Jerusalem, November 8, 2006 - The Israel Museum presents Prophets and Visionaries: Reuven Rubin's Early Years: 1914-23, an exhibition that offers the public an unprecedented opportunity to study works from the hitherto largely unexplored early years of Israel's artistic icon Reuven Rubin (1893-1974). The exhibition illuminates the early period of Rubin's work, from 1914 when he lived and worked in Romania through his very first works in Palestine in 1923. On view from November 16, 2006, through June 30, 2007, Prophets and Visionaries features some 50 works by Rubin, from collections in Israel and abroad and from the collection of the Israel Museum, highlighting a number of works, that are on display for the first time.

"Although much is known about the art that Rubin created in the Land of Israel after his immigration in 1923, very little attention has been paid to the period of some nine years, beginning in 1914, during which he worked primarily in his native country of Romania,"states James Snyder, Director of the Israel Museum. "This exhibition showcases Rubin's early and previously unknown efforts and proves them to be powerful works in their own right, presenting the young Rubin as a complex modern artist who treated his subjects with originality and audacity.

One of the first Israeli artists to achieve international recognition, Romanian-born Reuven Rubin studied briefly at the Bezalel School of Art in Jerusalem in 1912-13, before moving to Paris and then to Romania, where he lived between 1916 and 1921. After a time in New York, Rubin immigrated permanently to Israel in 1923, where he continued his artistic career. In 1973 he was recognized with Israel's most prestigious national award, the Israel Prize, for his achievements in the fine arts.
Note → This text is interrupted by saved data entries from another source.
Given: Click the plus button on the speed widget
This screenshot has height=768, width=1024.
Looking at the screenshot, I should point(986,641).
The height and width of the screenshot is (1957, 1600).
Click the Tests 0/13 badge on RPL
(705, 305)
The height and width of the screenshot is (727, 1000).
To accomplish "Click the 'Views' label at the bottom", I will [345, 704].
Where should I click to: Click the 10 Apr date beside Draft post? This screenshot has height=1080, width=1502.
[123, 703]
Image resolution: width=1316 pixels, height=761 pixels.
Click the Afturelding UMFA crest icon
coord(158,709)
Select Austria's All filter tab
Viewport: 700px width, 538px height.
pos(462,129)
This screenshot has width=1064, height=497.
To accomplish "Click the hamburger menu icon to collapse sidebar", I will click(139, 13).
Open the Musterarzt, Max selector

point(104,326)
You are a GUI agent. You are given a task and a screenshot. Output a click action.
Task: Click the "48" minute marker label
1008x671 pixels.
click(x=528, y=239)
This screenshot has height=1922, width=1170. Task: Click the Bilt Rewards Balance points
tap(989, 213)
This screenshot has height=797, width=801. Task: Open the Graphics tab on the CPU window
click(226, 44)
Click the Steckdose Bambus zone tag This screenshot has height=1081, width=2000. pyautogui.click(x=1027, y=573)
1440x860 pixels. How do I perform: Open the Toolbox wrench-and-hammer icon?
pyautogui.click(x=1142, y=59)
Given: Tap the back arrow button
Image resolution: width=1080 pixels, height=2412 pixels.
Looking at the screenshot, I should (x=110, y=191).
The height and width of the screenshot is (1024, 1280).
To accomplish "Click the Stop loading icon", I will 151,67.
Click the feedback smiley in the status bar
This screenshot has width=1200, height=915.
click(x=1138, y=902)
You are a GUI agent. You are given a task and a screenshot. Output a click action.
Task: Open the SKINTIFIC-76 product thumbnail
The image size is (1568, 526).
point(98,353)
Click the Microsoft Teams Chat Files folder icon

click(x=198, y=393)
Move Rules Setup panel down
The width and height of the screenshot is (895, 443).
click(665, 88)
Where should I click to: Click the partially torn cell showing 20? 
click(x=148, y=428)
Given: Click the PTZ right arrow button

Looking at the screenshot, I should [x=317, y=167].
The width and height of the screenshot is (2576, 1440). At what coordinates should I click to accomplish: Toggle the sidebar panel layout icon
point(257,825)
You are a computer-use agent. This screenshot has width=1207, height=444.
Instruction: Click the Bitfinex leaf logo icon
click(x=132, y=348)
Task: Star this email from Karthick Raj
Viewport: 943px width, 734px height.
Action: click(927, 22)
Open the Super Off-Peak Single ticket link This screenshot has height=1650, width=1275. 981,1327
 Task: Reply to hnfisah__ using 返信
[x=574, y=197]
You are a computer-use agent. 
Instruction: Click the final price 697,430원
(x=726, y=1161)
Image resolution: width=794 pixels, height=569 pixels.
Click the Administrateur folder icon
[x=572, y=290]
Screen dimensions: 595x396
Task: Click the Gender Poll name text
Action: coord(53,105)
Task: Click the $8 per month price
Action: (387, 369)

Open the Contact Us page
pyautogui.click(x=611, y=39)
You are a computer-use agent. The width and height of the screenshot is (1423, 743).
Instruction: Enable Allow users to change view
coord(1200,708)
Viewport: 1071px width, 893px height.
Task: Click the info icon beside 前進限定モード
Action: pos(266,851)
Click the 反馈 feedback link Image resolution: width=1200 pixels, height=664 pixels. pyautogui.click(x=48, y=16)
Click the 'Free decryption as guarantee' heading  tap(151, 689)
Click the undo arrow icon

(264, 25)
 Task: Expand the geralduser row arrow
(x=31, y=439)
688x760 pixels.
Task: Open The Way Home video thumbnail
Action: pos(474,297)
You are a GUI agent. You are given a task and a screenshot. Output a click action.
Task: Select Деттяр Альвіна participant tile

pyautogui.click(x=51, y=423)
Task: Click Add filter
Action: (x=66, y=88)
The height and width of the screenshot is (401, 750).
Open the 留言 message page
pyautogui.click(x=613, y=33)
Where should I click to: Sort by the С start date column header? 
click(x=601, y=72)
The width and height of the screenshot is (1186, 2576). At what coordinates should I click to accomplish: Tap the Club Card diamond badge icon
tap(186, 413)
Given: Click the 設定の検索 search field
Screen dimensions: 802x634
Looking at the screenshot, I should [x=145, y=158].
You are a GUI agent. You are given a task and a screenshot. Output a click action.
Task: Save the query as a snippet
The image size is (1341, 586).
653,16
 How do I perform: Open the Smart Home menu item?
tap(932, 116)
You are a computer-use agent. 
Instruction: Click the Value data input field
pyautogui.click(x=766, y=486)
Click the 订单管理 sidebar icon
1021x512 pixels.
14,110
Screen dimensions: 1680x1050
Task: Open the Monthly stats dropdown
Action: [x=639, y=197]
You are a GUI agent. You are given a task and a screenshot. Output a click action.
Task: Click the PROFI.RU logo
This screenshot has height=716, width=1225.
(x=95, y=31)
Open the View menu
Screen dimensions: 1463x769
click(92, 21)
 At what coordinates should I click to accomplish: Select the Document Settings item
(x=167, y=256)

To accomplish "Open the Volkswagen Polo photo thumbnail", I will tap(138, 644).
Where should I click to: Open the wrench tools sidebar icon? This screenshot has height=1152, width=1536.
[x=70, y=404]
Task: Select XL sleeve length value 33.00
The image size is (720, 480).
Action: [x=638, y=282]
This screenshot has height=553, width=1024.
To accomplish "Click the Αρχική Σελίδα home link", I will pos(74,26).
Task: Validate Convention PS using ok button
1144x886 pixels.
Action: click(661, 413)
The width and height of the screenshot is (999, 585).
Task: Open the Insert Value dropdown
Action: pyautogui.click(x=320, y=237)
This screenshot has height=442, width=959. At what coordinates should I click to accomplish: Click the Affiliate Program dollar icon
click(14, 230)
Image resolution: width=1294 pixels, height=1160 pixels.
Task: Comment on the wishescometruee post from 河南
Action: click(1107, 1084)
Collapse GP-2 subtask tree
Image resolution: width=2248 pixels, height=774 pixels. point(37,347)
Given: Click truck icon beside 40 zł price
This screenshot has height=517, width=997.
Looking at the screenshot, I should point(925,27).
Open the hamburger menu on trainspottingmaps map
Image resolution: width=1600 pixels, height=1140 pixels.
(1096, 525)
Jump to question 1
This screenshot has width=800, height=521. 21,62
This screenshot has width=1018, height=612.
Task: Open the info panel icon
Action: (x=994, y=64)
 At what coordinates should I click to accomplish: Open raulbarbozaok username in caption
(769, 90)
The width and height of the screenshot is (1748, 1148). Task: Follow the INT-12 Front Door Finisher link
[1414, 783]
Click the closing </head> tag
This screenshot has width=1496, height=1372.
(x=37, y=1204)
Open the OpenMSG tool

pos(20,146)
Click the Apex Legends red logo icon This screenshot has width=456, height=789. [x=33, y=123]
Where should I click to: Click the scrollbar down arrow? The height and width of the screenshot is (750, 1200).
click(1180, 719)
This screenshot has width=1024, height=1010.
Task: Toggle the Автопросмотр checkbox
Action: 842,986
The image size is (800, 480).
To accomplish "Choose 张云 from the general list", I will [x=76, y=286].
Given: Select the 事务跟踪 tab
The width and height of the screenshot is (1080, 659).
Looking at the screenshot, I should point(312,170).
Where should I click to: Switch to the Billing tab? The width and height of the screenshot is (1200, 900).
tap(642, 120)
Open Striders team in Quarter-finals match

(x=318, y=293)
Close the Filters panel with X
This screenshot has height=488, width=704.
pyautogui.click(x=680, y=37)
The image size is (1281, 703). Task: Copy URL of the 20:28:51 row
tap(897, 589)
Reuven Rubin, Self-Portrait, 1914

Prophets and Visionaries examines Rubin's early paintings and sculptures, which tended to focus on religious themes, both from Christian and Jewish sources. Among the works on public display for the first time are Self-Portrait, 1914, Rubin's earliest known self-portrait, and Elijah and the False Prophets, 1922.

"Culminating five years of research, this exhibition and accompanying catalogue permit the public to discover a body of material that has never before been assembled for public view," says curator Amitai Mendelsohn. "The works from this period hold a special fascination, exploring in a modernist visual language Rubin's views on themes in Christianity, Judaism and Zionism"

Concurrent with the Israel Museum's presentation Prophets and Visionaries, the Tel Aviv Museum presents Dream Land: Reuven Rubin and the Encounter with the Land of Israel in his Paintings of the 1920s and 1930s. A special reduced entrance fee applies to visits to both exhibitions.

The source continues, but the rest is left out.